TEXTAUSZUG
────────────────────

Privat oder staatlich?

Der Schacher mit der Bahn

Von Karl dem Großen wird berichtet, daß er den Plan zu einem Kanal zwischen Main und Donau betrieb. Das Projekt mußte abgebrochen werden wegen zu großer technischer Schwierigkeiten und weil die Finanzierung aus dem Ruder lief.
  Im Jahre 1516 sicherten Kaiser Maximilian und der spanische König Karl I. (der wenig später zum Kaiser Karl V. gewählt wurde) Franz von Taxis gegen kostenlose Beförderung kaiserlicher Briefe das erbliche Recht auf alle sonstigen Einnahmen aus dem Postbetrieb zu - Grundlage der Reichtums der Familie von Thurn und Taxis in den folgenden Jahrhunderten.
  Die erste öffentliche Eisenbahn wurde auf Betreiben des britischen Kriegsministeriums gebaut, um in den napoleonischen Kriegen eine bessere Verbindung zwischen London und dem Marinehafen Portsmouth zu haben. Nach Eröffnung erster Teilstrecken 1803 und 1805 wurde das Unternehmen nicht weiter verfolgt, da inzwischen Napoleon bei Trafalgar geschlagen und eine Invasion in Großbritannien nicht mehr zu befürchten war. Der von der Gegenseite zu solchem Behufe angedachte Kanaltunnel kam über das Planungsstadium nicht hinaus.
  Drei Beispiele aus verschiedenen Jahrhunderten, die zeigen, wie unterschiedlich staatliche Instanzen an Infrastruktur und Kommunikationswesen interessiert waren. Zugleich werden entscheidende Triebkräfte für solches Engagement sichtbar: staatliche Verantwortung für die Förderung von Handel und Gewerbe; Erleichterung (und Verbilligung) der Verwaltung; der Krieg.
  Alle diese Kräfte wirkten auch auf die Entstehung und Ausgestaltung der Eisenbahnnetze im 19. und 20.Jahrhundert. Eine der umstrittensten Entscheidungen war dabei die zwischen Staatsbahn und Privatbahn. Die Antworten fielen, je nach Zeit und Ort, recht unterschiedlich aus. Einige Länder, allen voran Baden und Braunschweig, setzten von Anfang an auf die Staatsbahn, andere bevorzugten das private Unternehmertum.
  Doch trotz manchem Hin und Her war der historische Trend eindeutig: Seit 1852 wurden in Deutschland mehr Strecken unter Staatsregie betrieben als privat. Manche Länder leisteten sich auch Kapriolen. Braunschweig verkaufte 1870 seine Eisenbahnen, 1885 dann wurden sie in die preußischen Staatsbahnen eingegliedert. Mecklenburg, das mit Privatbahnen begonnen hatte, setzte seit 1870 auf staatliche Initiative, verkaufte 1873 seine Anteile, und leitete ein Jahrzehnt später die endgültige Verstaatlichung ein.
  Ein besonderes System erfanden Italien und die Niederlande: Hier waren die Bahnen in Staatseigentum, der Betrieb aber wurde an Privatunternehmen verpachtet.

────────────────────

GEZEIGTES MATERIAL

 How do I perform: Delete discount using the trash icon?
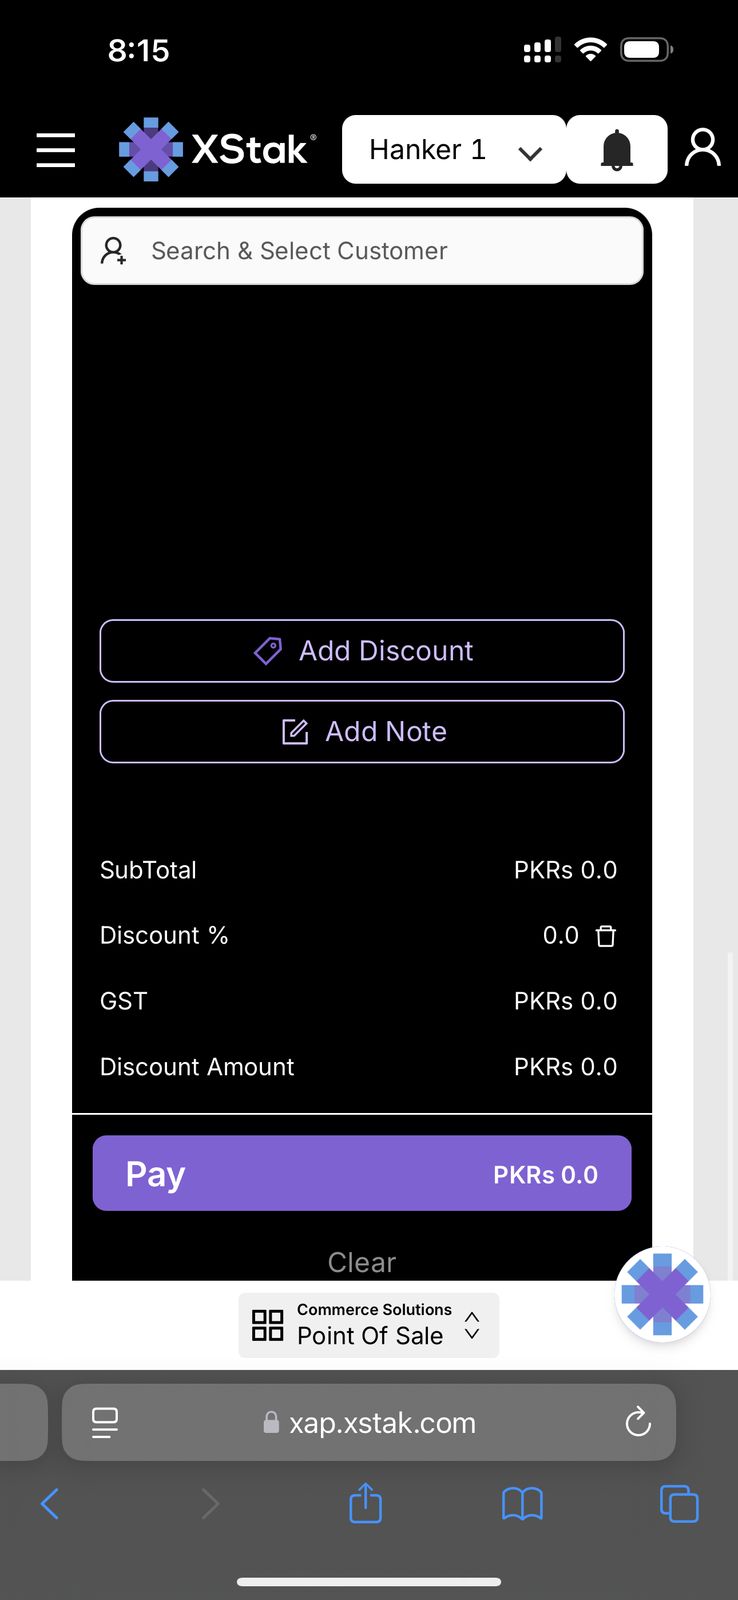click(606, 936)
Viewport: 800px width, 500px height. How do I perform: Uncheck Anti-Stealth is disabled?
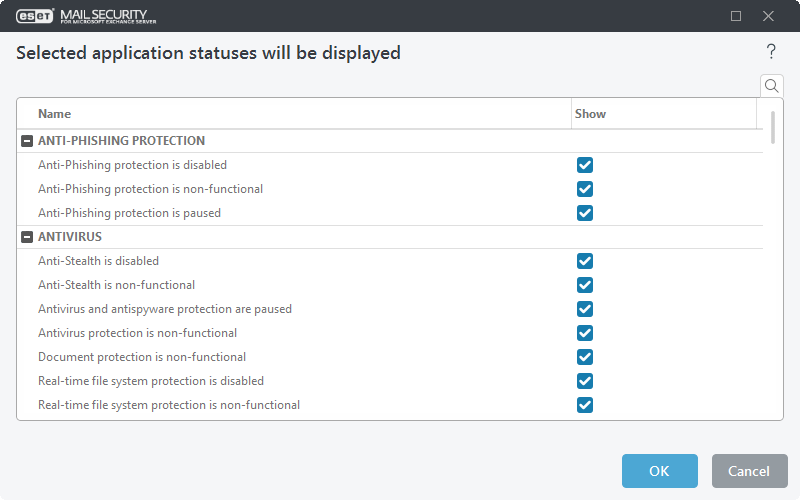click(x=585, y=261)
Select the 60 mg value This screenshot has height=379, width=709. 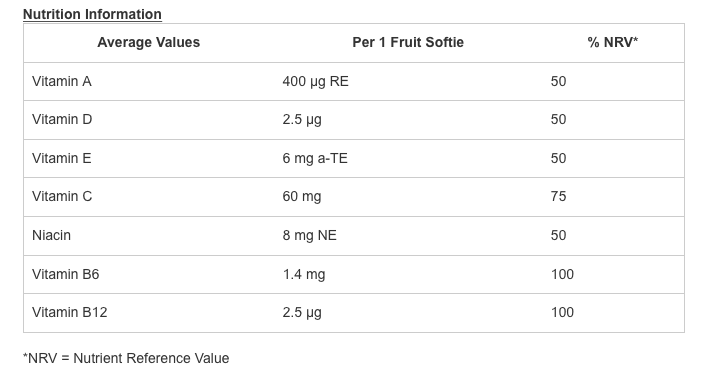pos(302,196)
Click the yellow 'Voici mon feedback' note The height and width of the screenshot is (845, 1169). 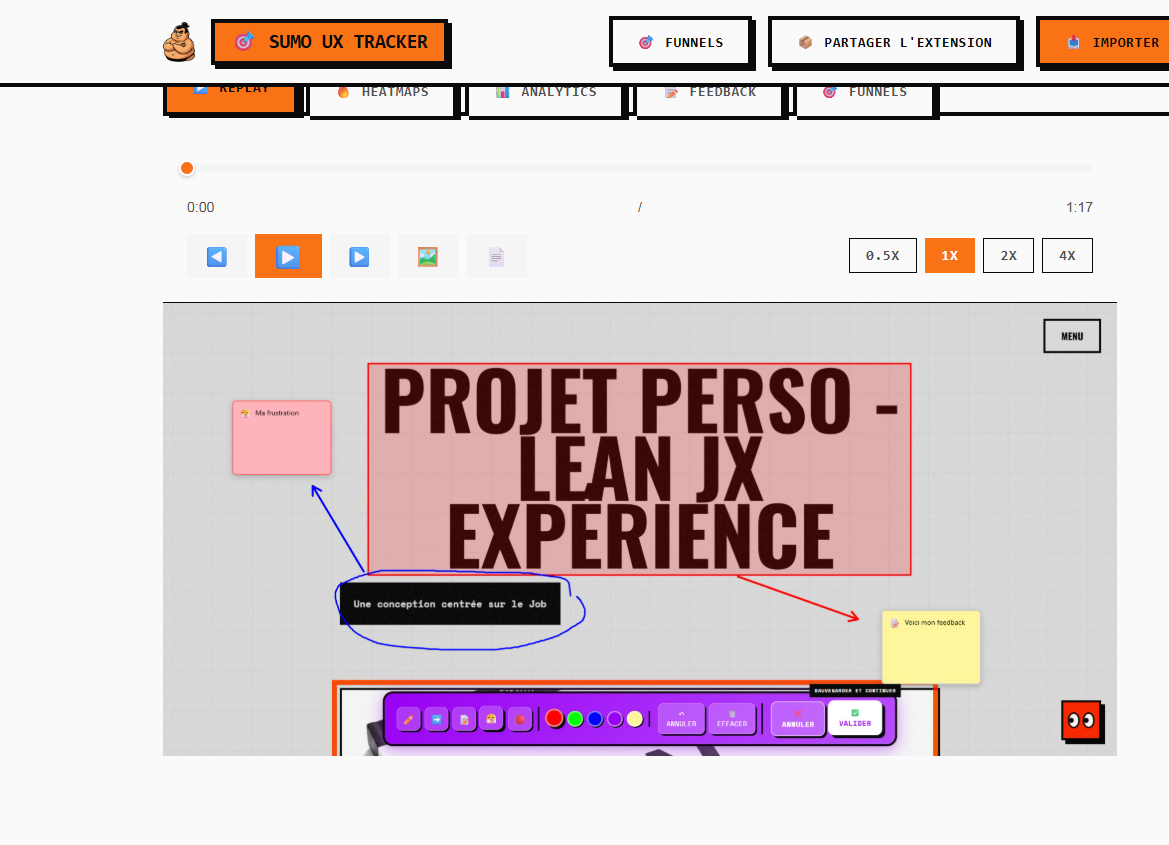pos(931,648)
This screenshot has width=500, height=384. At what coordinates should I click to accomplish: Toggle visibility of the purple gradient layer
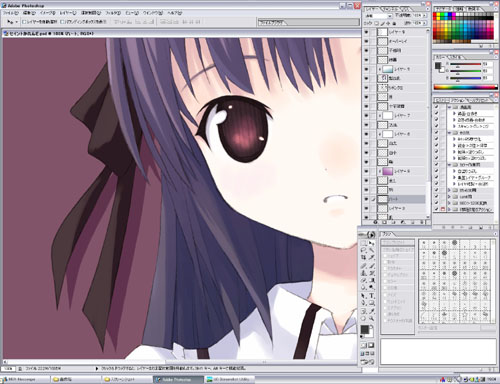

────────────────────

Beantworte bitte anhand des Textes über Staats- und Privatbahnen diese drei Fragen:
1. Wem sicherten Kaiser Maximilian und Karl I. im Jahre 1516 das erbliche Recht auf die sonstigen Einnahmen aus dem Postbetrieb zu?
2. In welchem Jahr verkaufte Braunschweig seine Eisenbahnen?
3. Welche beiden Länder verpachteten den Betrieb ihrer staatseigenen Bahnen an Privatunternehmen?
Das Material stammt aus einer anderen Quelle als der Text über Staats- und Privatbahnen.

1. Franz von Taxis
2. 1870
3. Italien und die Niederlande